**Exercise**
Match on the string "will" in the entries below and return every matching line.

**Task material**
============================================================
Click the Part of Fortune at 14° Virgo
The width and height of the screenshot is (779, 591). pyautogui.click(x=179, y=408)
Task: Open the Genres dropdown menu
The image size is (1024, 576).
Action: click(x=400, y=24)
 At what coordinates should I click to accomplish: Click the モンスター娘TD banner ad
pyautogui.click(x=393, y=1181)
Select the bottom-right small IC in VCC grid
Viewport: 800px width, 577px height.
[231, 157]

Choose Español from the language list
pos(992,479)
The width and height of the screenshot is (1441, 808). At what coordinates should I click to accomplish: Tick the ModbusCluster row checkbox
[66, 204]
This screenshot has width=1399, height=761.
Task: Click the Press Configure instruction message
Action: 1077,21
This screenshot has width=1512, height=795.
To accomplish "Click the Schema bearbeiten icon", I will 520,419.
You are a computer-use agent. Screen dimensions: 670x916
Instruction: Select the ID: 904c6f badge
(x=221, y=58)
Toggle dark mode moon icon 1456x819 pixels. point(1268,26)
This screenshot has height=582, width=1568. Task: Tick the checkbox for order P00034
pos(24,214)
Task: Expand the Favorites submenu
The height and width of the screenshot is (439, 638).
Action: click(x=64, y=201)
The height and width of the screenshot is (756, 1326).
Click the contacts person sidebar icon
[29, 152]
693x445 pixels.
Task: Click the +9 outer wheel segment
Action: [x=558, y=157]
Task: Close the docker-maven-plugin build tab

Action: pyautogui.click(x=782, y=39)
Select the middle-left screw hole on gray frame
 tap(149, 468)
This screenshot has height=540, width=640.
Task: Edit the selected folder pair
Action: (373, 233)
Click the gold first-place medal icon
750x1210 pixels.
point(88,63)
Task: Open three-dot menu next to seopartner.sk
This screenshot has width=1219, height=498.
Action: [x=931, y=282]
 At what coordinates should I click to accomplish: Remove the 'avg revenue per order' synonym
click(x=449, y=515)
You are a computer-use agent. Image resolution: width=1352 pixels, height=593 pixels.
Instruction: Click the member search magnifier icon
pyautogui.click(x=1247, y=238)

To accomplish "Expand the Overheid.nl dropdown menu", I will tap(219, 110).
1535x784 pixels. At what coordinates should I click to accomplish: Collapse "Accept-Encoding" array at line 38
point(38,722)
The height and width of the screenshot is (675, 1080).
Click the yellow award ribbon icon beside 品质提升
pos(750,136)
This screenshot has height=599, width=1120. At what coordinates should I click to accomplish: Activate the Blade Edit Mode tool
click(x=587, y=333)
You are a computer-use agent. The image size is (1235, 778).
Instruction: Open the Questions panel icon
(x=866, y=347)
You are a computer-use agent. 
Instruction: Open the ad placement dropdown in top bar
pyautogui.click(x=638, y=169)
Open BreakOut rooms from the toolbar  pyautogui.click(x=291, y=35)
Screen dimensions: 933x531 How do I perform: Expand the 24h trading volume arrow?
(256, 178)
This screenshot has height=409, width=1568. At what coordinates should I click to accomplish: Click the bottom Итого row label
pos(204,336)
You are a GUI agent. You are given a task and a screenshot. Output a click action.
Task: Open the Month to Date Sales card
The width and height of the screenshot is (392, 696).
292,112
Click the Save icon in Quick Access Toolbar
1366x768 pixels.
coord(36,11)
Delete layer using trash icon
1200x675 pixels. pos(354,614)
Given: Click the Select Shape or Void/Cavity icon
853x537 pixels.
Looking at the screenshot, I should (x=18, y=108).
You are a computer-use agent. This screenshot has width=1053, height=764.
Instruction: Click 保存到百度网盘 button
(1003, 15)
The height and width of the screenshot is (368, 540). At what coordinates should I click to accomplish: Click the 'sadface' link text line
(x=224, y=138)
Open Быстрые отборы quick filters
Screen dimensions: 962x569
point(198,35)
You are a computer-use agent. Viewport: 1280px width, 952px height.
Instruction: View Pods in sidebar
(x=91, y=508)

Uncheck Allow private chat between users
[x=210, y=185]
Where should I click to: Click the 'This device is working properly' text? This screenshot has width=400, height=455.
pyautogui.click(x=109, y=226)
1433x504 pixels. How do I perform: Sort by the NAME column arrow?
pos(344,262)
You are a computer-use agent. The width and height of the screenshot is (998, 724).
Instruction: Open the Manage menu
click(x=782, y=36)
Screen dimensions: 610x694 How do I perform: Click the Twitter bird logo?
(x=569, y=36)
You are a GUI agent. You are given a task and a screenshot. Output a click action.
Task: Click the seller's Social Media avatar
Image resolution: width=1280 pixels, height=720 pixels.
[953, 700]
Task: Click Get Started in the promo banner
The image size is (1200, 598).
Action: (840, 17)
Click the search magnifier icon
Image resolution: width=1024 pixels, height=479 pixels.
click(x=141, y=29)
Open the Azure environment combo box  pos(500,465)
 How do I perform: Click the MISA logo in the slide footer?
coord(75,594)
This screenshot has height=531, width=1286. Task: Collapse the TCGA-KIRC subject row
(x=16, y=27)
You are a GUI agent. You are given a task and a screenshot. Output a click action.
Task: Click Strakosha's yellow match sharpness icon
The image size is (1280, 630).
============================================================
**Solution**
To accomplish "Click the Schema bearbeiten icon", I will 520,419.
To accomplish "Expand the Overheid.nl dropdown menu", I will tap(219, 110).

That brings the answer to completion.